Entering edit mode
10.6 years ago
Y Tb
▴
230
I run cufflinks to assembly transcripts for mouse rnaseq data which is single-end read as follows:
cufflinks -G Mm_ensembl_37.gtf -o mouse_brain -p 8 mouse_brain/accepted_hits.bam
and I got a folder contains:
1) transcripts.gtf
2) isoforms.fpkm_tracking
3) genes.fpkm_tracking
4) skipped.gtf
what is the important information in those files , and how can summarize it
Hi Vivek, I mean what is the statistical information can I got from these files
The online manual explains every column of what's included in those files but you'd likely be looking at the FPKM values of genes if your idea is to look for gene expression. If you are analyzing just one sample you'd likely be looking at how much one gene in expressed in relation to the rest however if you have multiple samples with replicates, running cuffdiff might further give you gene expression changes across samples/conditions.

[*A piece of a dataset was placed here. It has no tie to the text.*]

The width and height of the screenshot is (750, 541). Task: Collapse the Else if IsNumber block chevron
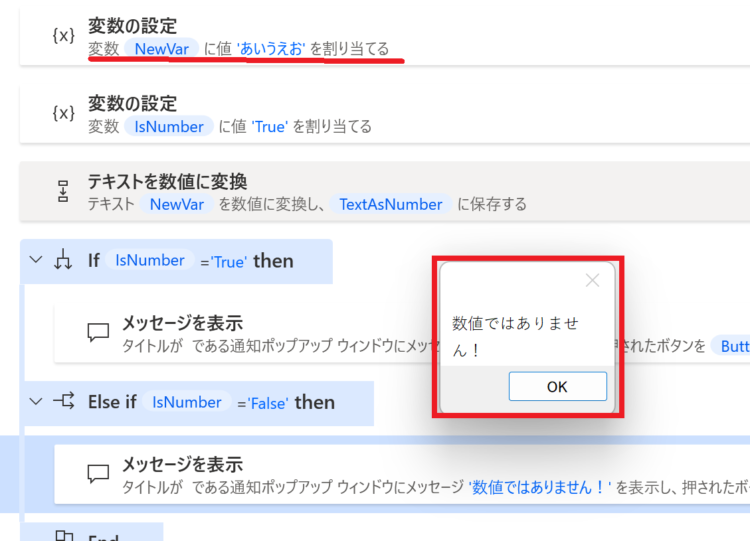tap(36, 401)
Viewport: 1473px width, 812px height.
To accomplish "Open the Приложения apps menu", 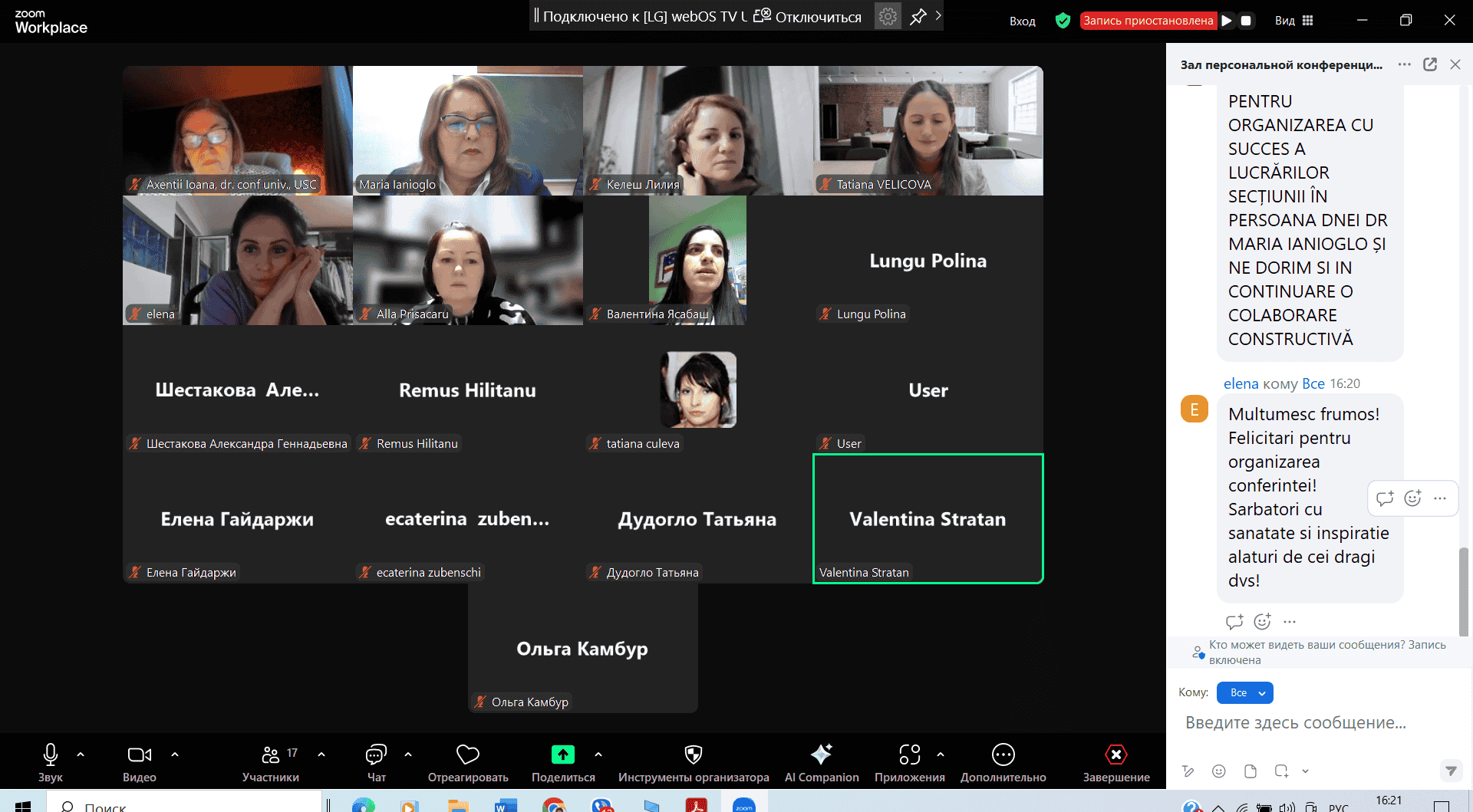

A lot of what to look for depends on your experimental design and analysis objectives.
Hi Vivek , I have 4 samples for mouse and other four for human and all of the are single-end and I want to compare the antisense for them. Right now I finished cufflinks analysis for all samples, and I don't know what should I do for the next step. I don't know if using cuffdiff help me or not, so if you have any idea about this I will appreciate that.
you should look for a local bio-informatician that can help you with your complete study design and data analysis
Of the 4 samples do you have case - controls? Are there replicates? If so you should be looking at using Cuffdiff to compare the cases against controls.
Hi Vivek, All of my sample for normal tissues so I don't have case and control in my study. the purpose is to compare the antisense in long non-coding RNA between human and mouse.
This is likely a bit beyond my knowledge to formulate an analysis design. I just never used rna-seq to do a cross-species comparison.